Trois erreurs typiques des PME innovantes

Voilà déjà quatre ans qu’Opal-Systems, une “spin-off” de l’université de Liège, se démène pour convaincre le marché de la plus-value de sa solution unique de chauffage par le sol. Comment combattre les idées reçues, faire connaître un produit innovant auprès des clients finaux et des professionnels du secteur quand on dispose de moyens limités ?

Il y a vingt ans, le chauffage par le sol avait mauvaise réputation : problèmes de circulation, surchauffe, fuites impossibles à colmater… Aujourd’hui, le produit regagne du galon, surtout dans les nouvelles constructions. Mais l’installation traditionnelle d’un tel système empêche de moduler facilement la température ambiante en cas de variabilité causée par un facteur externe – le soleil donnant sur des baies vitrées, par exemple.

“Opal-Systems est la réponse idéale à cette contrainte”, affirme Michael Gilis, responsable des ventes et du marketing de l’entreprise. “Intégré dans un support en MDF très fin, grâce à une technologie unique en aluminium, notre système est directement en contact avec le revêtement de sol et permet donc un chauffage très dynamique.”

La solution d’Opal-Systems a donc plus d’un atout pour convaincre les particuliers comme les entreprises et les collectivités. Mais pourquoi peine-t-elle tant à se faire connaître ? A partir de ce cas d’école, Trends-Tendances a analysé les difficultés qui touchent la plupart des start-ups.

Erreur n°1 : Se fier à sa seule compétence technique

Opal-Systems est le fruit des recherches de deux entrepreneurs belges, Olivier Cornil et Pierre-Yves Franck. Le premier, régulièrement au Japon pour des raisons professionnelles, y découvre un système innovant de chauffage par le sol permettant de réaliser de sérieuses économies d’espace. Le système doit cependant subir quelques adaptations pour pouvoir être transposé chez nous. Avec le chercheur de l’ULg Pierre-Yves Franck, spécialisé en énergétique du bâtiment, il met alors au point, en 2007, une technologie unique, Opal-Systems. S’il est incollable sur le plan technique, le duo manque surtout de temps à consacrer à la prospection. Pendant trois ans, Opal-Systems vivote d’installations qu’elle réalise essentiellement au niveau local. Mais l’activité ne décolle pas encore réellement.

• **Consigne**:
Les affirmations suivantes concordent-elles avec le texte ? Répondez par oui ou par non pour chacune, en citant les mots décisifs du texte.
1. Opal-Systems est issue de l'université de Liège.
2. La technologie Opal-Systems a été mise au point en 2010.
3. Michael Gilis est responsable des ventes et du marketing de l'entreprise.

• **Lignes de données**:
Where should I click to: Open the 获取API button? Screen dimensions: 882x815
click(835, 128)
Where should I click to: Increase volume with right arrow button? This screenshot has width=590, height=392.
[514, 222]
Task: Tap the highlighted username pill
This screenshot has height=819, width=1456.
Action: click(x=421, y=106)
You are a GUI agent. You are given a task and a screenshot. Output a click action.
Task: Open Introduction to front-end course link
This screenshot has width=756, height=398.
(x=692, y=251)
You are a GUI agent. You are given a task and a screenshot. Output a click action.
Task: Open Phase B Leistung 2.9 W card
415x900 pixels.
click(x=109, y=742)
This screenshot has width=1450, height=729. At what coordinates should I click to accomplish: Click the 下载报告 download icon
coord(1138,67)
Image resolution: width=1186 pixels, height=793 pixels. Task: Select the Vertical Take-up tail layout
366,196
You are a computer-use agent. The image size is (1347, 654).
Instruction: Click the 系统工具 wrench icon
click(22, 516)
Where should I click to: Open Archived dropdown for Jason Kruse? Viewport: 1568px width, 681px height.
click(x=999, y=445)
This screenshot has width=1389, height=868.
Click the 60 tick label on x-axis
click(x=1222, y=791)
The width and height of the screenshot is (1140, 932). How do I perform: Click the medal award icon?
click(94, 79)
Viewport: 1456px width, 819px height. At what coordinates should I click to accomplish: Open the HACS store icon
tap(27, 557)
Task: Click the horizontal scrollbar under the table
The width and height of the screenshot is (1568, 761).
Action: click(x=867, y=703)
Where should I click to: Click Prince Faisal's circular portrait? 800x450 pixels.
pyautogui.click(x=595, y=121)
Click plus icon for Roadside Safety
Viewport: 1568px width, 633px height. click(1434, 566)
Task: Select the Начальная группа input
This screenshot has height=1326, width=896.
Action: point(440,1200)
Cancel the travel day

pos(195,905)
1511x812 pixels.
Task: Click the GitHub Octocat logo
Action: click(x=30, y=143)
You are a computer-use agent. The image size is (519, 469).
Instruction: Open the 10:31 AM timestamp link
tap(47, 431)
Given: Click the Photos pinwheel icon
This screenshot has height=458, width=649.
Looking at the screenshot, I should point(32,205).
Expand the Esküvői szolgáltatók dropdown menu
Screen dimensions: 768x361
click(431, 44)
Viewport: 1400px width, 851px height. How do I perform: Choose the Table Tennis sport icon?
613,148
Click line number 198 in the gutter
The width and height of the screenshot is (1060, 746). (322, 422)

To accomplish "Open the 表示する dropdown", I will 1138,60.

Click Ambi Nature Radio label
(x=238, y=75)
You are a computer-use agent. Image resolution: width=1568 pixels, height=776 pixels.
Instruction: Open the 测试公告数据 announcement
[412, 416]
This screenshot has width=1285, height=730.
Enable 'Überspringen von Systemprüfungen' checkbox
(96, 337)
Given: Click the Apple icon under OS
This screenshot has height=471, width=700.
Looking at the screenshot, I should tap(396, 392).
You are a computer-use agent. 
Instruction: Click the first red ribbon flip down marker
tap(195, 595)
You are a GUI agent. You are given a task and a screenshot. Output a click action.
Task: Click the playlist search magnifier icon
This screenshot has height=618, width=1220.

• **Réponse ci-dessous**:
1. Oui : « une “spin-off” de l’université de Liège »
2. Non : « il met alors au point, en 2007, une technologie unique »
3. Oui : « Michael Gilis, responsable des ventes et du marketing de l’entreprise »